La veggenza dell'olmo

 

Gian Giacomo Gavo da Schio, Madonna dell'Olmo, aprile 1530 - dipinto su tavola dellomonimo santuario a Thiene (Vicenza)

Gli olmi (famiglia delle Ulmacee) crescono allo stato spontaneo solo nell’emisfero boreale. Reperti fossili rinvenuti in Asia hanno permesso di appurare la loro presenza sul nostro pianeta fin dal Miocene. L’Italia ospita sia la specie campestre che quella montana, diffuse nei boschi dell’intera penisola. Dagli esemplari spontanei hanno avuto origine varietà entrate nelle coltivazioni. L’olmo campestre, di legno rosso, è ricercato nei lavori di ebanisteria. Cresce ai margini dei boschi e si produce per dissemina anemofila (dal greco “amica del vento”, che bella parola!), ossia per mezzo dei semi alati dispersi dal vento. Può svilupparsi fino a oltre trenta metri di altezza ed è molto longevo, può arrivare a vivere anche cinquecento anni. Nell’antichità si riteneva che le foglie facessero scomparire il cattivo umore. E sempre secondo i nostri antenati, per affinità con tale virtù, l’olmo avrebbe la caratteristica di trasferire agli esseri umani il bisogno di mantenere una “mente incantata” che vada al di là dei ragionamenti ordinari. Dunque, un protettore dell’energia vitale e del potere immaginativo.

Nonché pianta amica e alleata della vite, sacra a Dioniso – e quale altro vasto e tumultuoso immaginario qui si spalanca! L’olmo ci insegna a fidarci delle nostre capacità sognanti, essendo il depositario dell’ancestrale, delle forze più profonde e primitive che ci abitano. Che l’albero che si erge ai bordi delle campagne, ai confini del vigneto, da lontano e dall’alto vegliandolo, sia dunque un seguace botanico di Dioniso non è poi un caso. Perché il frutto della vite racchiude in sé i medesimi caratteri, donando sfrenatezza e dolcezza insieme, qualità tutte dionisiache che in parte ispirano anche lolmo (si veda a questo proposito Jean-Pierre Vernant, Figure, idoli, maschere, passim).

Nella tarda primavera si usa (usava) portare i bambini nei campi a cercare i “Rubilli” (ovvero quello che i Romani chiamavano “Ervum” e i Greci “Orobos”; da Orobos, poi divenuto Robo, Robiglia – parola del tardo XVI secolo – quindi Rubilli).

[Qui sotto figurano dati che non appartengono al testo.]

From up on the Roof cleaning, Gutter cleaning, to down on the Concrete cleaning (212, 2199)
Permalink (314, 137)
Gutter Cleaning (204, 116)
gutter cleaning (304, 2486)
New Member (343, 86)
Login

Ossia le “borse” dell’olmo, da cui si estrae un liquido acquoso, zuccherino e ceroso che funziona come medicamento. In particolare, nella Val d’Orcia, quest’ultime sono alla base di un preparato che viene detto “Olio di pilatro” (la gente dell’Orcia chiama “pilatro” l’iperico):

Le sommità di iperico (Hipericum perforatum) vengono raccolte e triturate. Quindi le galle o borse dell’olmo, anch’esse da triturare alla buona. Si immerge il composto in una quantità di olio d’oliva sufficiente a coprirlo. Si fa riscaldare l’olio a fuoco molto lento, e magari si aggiunge un po’ di acqua o vino bianco, in modo che non “soffrigga” troppo. Infine – il tempo della cottura cambia a seconda delle famiglie che lo preparano – si filtra e si conserva per l’uso. Una sorta di olio di iperico ma potenziato dai tannini dell’olmo, in grado di disinfettare e curare ferite e piaghe.

Ecco come Plinio il Vecchio, comandante navale ed enciclopedista, e Galeno, medico e amico personale dell’imperatore Marco Aurelio, celebrano nei loro scritti le virtù dell’olmo.

«Le foglie, la corteccia e i rami hanno la virtù d’ “ingrossare” [indurire, nel senso di cicatrizzare] e di serrare le ferite. La parte della corteccia interna guarisce la scabbia, e lo stesso fanno le foglie applicatevi con aceto. Assunta la corteccia al peso di un denario [che corrisponde più o meno ad una dracma ovvero circa 4-4gr e mezzo] in una “hemina” (270 ml) di acqua fresca, purga il corpo, cacciandone fuori specificamente la flemma [muco] e l’acquosità.
Il liquore che distilla dall’albero [probabilmente l’essudato spontaneo che cade dai tessuti linfatici spontaneamente lesi; il che succede con molti alberi], si mette sugli ascessi, sulle ferite, sulle ustioni, alle quali giova anche la lavanda o l’applicazione dei vapori del decotto. L’“humore” che nasce nelle vesciche [le borse] di questo albero, fa splendida e bella la pelle e fa la faccia molto più graziosa.
Le gemme delle prime foglie, cotte nel vino, applicate sanano le tumefazioni e i gonfiori, dissolvendoli insensibilmente attraverso i pori della pelle.
Le foglie triturate e impastate con acqua, si applicano come impiastro nei piedi gonfi ed edematosi. L’“humore” che geme dal midollo quando si taglia la cima o i rami, se applicato sulla testa fa ricrescere i capelli e conserva quelli che sono rimasti in modo che non cadano più».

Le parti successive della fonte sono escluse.